King has been flying military helicopters since 2003 and is current on both the Agusta A109 light utility helicopter and the Oryx medium transport, in service with the SAAF combined helicopter unit (CHU) in the DRC as part of the UN mission’s Force Intervention Brigade (FIB).
He was commander of Oryx (tail number 1227) which had flown a routine ferry mission and landed at Goma just as dusk was settling on the night of November 14 last year. Before shutdown was complete he was contacted via the external communications plug-in with Brigadier General Njabulo Dube, the South African FIB commander.
“It was explained some of our forces involved in a major UN operation had come under heavy fire in a multi-pronged attack. Would I please go and assist in whatever way I could?”
An affirmative saw King and his flight crew – co-pilot lieutenant Ernest Hlongwane and flight engineer Warrant Officer Fanie Jiyane – take off with a British Army major as an observer also aboard.

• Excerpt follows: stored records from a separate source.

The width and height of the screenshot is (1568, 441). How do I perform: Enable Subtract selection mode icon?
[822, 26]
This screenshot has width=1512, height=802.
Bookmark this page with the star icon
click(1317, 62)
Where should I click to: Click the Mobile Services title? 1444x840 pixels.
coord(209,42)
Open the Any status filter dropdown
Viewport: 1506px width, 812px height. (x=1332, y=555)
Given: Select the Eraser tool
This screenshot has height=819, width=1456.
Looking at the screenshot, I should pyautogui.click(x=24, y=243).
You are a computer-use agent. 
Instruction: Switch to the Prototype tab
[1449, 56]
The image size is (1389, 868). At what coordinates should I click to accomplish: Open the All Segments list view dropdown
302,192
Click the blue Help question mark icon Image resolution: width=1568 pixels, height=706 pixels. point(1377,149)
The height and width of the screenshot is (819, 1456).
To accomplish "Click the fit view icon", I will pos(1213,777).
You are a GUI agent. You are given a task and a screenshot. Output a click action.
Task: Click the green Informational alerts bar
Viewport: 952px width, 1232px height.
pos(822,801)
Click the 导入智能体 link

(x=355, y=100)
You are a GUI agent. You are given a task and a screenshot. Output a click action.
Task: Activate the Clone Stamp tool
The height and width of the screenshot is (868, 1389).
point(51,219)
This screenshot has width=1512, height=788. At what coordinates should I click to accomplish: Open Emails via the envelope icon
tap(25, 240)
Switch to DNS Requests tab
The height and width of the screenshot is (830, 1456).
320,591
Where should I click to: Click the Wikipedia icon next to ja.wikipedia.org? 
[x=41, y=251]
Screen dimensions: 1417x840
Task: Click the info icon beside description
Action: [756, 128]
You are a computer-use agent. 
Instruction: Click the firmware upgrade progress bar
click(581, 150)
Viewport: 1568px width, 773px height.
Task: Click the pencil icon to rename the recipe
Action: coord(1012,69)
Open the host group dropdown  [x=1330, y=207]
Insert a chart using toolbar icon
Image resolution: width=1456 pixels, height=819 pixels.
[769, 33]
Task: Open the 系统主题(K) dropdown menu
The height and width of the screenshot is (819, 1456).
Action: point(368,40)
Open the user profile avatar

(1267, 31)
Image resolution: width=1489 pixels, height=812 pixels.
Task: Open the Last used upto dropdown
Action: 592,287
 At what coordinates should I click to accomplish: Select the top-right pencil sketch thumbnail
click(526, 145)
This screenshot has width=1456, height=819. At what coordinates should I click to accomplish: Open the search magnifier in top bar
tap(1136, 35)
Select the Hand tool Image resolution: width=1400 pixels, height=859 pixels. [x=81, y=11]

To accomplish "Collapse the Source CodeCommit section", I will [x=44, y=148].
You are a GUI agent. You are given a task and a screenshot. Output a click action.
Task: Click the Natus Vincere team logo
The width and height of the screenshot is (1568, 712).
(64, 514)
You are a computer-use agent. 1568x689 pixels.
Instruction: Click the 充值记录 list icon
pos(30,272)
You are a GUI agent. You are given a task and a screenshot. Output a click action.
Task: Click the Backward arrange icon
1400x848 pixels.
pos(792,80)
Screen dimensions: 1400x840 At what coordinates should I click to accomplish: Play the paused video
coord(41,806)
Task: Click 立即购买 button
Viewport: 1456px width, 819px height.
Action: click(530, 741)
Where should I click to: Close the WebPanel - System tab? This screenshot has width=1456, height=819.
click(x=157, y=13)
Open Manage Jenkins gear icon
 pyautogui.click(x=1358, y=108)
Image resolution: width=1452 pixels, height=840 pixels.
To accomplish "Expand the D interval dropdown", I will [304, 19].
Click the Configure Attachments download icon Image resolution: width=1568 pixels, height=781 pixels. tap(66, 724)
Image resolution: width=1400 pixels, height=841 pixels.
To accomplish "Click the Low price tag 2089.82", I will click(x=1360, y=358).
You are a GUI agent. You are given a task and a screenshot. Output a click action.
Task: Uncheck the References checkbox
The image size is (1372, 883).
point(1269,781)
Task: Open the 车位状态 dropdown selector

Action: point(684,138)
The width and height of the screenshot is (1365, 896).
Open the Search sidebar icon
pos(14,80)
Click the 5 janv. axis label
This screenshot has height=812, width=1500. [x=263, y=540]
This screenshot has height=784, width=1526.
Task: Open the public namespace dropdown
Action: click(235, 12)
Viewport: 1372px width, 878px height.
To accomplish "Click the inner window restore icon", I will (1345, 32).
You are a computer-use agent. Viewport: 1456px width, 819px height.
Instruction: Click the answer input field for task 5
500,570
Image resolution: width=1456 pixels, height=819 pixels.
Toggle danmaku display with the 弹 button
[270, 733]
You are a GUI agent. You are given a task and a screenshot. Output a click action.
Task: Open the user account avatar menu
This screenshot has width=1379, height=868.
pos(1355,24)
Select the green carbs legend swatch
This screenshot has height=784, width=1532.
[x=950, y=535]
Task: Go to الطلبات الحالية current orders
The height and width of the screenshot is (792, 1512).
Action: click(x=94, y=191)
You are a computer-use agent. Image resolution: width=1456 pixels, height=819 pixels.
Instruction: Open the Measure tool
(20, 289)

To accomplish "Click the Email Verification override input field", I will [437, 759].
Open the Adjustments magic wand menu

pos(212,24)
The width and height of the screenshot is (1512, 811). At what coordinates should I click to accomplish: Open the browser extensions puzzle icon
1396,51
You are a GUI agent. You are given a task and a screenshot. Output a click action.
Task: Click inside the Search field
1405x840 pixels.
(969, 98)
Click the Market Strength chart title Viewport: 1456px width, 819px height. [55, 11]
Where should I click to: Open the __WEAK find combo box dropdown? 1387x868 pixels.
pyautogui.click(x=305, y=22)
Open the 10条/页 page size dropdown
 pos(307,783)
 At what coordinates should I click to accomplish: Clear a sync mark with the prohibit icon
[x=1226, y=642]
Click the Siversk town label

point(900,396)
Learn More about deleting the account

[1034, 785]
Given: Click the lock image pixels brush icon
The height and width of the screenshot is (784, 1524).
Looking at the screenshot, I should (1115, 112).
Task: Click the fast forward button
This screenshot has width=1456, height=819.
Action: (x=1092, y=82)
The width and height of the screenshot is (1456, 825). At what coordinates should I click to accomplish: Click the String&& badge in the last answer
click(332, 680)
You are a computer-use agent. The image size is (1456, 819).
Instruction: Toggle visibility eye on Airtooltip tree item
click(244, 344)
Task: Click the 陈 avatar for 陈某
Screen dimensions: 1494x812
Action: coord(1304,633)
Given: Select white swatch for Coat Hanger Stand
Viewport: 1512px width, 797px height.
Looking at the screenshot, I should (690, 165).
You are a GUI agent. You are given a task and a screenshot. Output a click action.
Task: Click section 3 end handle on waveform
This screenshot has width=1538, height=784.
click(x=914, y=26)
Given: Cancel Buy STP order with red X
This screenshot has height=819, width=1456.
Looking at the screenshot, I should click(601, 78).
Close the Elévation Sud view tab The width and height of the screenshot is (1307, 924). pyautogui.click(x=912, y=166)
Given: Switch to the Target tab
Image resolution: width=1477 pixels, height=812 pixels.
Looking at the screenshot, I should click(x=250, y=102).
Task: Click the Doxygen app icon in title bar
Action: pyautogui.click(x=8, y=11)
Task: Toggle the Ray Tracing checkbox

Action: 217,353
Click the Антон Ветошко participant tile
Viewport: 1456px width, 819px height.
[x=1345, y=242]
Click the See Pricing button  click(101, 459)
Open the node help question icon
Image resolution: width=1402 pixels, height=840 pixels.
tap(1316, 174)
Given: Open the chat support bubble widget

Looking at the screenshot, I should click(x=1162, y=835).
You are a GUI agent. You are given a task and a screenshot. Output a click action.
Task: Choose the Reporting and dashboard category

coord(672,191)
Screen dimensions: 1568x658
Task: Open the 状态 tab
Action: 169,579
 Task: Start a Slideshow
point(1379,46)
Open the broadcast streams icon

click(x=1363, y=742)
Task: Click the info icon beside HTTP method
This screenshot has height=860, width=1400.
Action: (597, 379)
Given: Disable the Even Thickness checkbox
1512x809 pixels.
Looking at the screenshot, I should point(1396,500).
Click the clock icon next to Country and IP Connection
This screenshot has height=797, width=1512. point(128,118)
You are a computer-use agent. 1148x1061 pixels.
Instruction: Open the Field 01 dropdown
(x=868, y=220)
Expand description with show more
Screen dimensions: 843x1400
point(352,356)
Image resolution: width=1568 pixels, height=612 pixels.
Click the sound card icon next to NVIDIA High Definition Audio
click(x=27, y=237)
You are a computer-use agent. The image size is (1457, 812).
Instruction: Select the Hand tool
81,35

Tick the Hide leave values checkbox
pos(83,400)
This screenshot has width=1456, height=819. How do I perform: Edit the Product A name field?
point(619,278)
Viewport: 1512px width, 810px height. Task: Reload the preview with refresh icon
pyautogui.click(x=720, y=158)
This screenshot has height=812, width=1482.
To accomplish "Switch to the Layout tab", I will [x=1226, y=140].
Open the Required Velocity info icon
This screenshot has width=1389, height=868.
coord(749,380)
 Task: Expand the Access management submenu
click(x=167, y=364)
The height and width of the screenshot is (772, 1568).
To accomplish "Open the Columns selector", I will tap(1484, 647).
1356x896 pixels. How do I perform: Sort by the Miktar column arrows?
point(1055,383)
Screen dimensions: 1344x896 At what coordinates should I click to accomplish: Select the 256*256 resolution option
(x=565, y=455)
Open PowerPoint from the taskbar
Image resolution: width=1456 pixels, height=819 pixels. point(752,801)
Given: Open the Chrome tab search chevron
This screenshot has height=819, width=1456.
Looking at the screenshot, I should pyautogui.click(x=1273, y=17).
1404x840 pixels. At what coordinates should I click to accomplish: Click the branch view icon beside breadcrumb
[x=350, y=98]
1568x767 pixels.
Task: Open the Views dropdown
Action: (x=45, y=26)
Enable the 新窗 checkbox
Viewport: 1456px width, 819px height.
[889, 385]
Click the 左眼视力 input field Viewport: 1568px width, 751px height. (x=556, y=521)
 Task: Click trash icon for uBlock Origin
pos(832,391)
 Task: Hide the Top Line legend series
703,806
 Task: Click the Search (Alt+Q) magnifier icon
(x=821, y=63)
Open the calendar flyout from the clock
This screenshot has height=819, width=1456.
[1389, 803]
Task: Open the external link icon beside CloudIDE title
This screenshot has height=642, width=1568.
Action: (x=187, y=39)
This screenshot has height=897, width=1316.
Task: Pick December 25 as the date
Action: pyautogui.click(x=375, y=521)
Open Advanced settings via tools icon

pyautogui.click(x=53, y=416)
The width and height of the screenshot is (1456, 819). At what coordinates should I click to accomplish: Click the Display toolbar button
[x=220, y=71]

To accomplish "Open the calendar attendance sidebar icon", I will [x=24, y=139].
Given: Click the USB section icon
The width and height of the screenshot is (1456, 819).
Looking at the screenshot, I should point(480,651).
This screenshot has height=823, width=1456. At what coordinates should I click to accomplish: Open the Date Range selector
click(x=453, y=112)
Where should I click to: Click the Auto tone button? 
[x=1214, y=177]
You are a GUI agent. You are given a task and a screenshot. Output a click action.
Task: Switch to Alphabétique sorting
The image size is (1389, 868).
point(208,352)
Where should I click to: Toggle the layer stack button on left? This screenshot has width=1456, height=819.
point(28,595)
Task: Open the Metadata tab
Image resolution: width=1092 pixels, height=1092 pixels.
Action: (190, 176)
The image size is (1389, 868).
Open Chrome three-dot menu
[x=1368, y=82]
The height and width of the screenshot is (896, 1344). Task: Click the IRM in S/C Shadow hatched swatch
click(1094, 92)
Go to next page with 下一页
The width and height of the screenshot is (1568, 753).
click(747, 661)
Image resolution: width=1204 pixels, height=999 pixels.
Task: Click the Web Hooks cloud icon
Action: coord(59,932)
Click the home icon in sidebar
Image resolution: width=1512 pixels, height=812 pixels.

“We were there because there were no attack helicopters that could be deployed in support and our job was to put up a show of force of some sort,” King explained.
This saw the flight crew don NVGs (night vision goggles) and head towards a point where, as he put it, “the action seemed thick”.
The Oryx does not have any armament fitted but carries well over a hundred flares for self-protection. This time around the flares were put into an offensive role and set off to distract militia attacking Guatemalans cut off from own forces while collecting water. This only came to light when the helicopter landed after the emergency sortie.
“We did numerous runs and each time set off flares to deter enemy fire. Each run saw the helicopter come under fire and at least two RPGs (rocket-propelled grenades) passed close enough to make our NVGs useless for a while. After just over an hour of orbiting and flare runs our fuel situation reached the stage where we had to abort.”
King was afterward told by some Guatemalans had the Oryx and its flares not arrived, they would have been “goners”.
“I don’t know whether it was the British observer or the Guatemalans who nominated me for the award,” he told defenceWeb, adding he and his crew did what they were trained and deployed for.